Brüssel finanziert KZ-Gedenkstätte

von Alexander Ikrat
Installation im Engelbergtunnel
Stuttgarter Nachrichten, 13. Januar 2007

Leonberg - Mehr als acht Jahre, nachdem die Fahrzeuge aus Deutschlands erstem Auobahntunnel verschwanden, kann die KZ-Gedenkstätteninitiative Leonberg einziehen. Brüssel stellt 40.000 Euro für die Erinnerung an die tödliche Zwangsarbeit in der Röhre zur Verfügung.

Als die Autos im Sommer 1998 noch das steile Stück zum Tunnel hoch donnerten, hielt Eberhard Röhm einen Steinwurf entfernt eine Ansprache. Vor einem neuen Gedenkstein an Stelle des einstigen Konzentrationslagers forderte der Theologe: „Wenn der Tunnel mal verfüllt wird, müssen wir am Portal eine Gedenkstätte errichten."
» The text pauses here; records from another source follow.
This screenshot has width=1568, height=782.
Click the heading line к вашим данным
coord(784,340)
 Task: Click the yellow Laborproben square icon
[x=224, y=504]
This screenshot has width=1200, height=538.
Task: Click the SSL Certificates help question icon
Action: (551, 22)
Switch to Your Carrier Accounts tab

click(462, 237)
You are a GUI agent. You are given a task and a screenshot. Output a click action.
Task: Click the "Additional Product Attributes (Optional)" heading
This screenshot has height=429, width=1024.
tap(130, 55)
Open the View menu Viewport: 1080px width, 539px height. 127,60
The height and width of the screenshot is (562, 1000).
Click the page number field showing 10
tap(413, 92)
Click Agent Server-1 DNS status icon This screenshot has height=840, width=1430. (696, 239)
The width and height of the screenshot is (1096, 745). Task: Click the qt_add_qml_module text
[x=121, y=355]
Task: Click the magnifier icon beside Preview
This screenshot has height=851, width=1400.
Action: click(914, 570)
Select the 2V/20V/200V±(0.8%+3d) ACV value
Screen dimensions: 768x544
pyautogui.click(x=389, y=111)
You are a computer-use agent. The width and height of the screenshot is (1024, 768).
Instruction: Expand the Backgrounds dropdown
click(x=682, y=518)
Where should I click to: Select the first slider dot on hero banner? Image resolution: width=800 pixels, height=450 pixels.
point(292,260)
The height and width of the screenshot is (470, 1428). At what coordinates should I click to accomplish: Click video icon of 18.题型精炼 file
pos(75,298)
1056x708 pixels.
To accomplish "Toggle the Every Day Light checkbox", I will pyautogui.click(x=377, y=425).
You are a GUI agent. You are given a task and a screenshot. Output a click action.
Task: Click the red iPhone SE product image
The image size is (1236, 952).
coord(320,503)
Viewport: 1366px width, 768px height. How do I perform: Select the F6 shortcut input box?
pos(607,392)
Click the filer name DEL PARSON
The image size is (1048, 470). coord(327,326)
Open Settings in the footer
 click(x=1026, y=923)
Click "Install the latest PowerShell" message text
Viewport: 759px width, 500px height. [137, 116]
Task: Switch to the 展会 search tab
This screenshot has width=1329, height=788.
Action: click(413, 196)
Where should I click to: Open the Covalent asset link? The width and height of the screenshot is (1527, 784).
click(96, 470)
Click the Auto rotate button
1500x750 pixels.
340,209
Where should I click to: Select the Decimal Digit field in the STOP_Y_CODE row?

Die meisten Leonberger dachten anders. Als der Basistunnel Monate später eröffnet wurde, trafen sich ein paar Stockwerke höher tausende zur Hocketse. Discos und Abi- Feiern folgten, 9000 unterschrieben für eine Umgehungsstraße. Schließlich übernahm Schimmel die Herrschaft über den Tunnel, und der Gemeinderat beschloss, erst die Oströhre mit Erdreich zu füllen, dann einen Teil der Weströhre und nun den Rest.

Dass etwa 20 Meter auf Leonberger Seite erhalten bleiben, ist ein Erfolg der KZ-Gedenkstätteninitiative um Eberhard Röhm. 1999 gegründet, erarbeitete sie zunächst die Geschichte des Lagers zur Produktion für den Flugzeugbauer Messerschmitt in Buchform. Dann beschilderte sie einen „Weg der Erinnerung" und errichtete eine 30 Meter lange und drei Meter hohe Stahlwand mit den Namen von 2908 Häftlingen, die in Leonberg schufteten. Mindestens 398 starben. Inzwischen führt die Initiative 2000 Interessierte jährlich übers Areal, Schulklassen auch aus Israel, Gruppen von Lehrern oder Pfarrern und sogar Betriebsausflüge. Die Stadt empfängt regelmäßig ehemalige Häftlinge, zuletzt aus Australien. Weil Leonberg aber zu den klammen Kommunen zählt, muss die Initiative auch in Finanzierungsfragen Fantasie beweisen.

Für die 70 000 Euro teure Stahlwand fand sie einen EU-Topf, der 40 000 Euro hergab. Aus dieser Quelle kommt nun auch ein Zuschuss in gleicher Größenordnung für das Tunnelprojekt, der es der Stadt unmöglich macht, die Röhre komplett zuzuschütten. Damit soll in diesem Jahr eine Installation eingerichtet werden, die Zeugenberichte ebenso optisch und akustisch darstellt wie die Tragflächenproduktion für den Jagdbomber ME 262.

Die Initiative feiert noch einen Erfolg: Für einen Ausstellungs- und Veranstaltungsraum im Samariterstift auf dem ehemaligen KZ-Gelände hat die Landesstiftung 15.000 Euro genehmigt.

Berichtigung: Die Ost-Röhre war von Anfang an im Jahre 1999 durch den Bund verfüllt. Die West-Röhre – im Eigentum der Stadt Leonberg – muss aus Sicherheitsgründen, bis auf 20 Meter, jetzt verfüllt werden.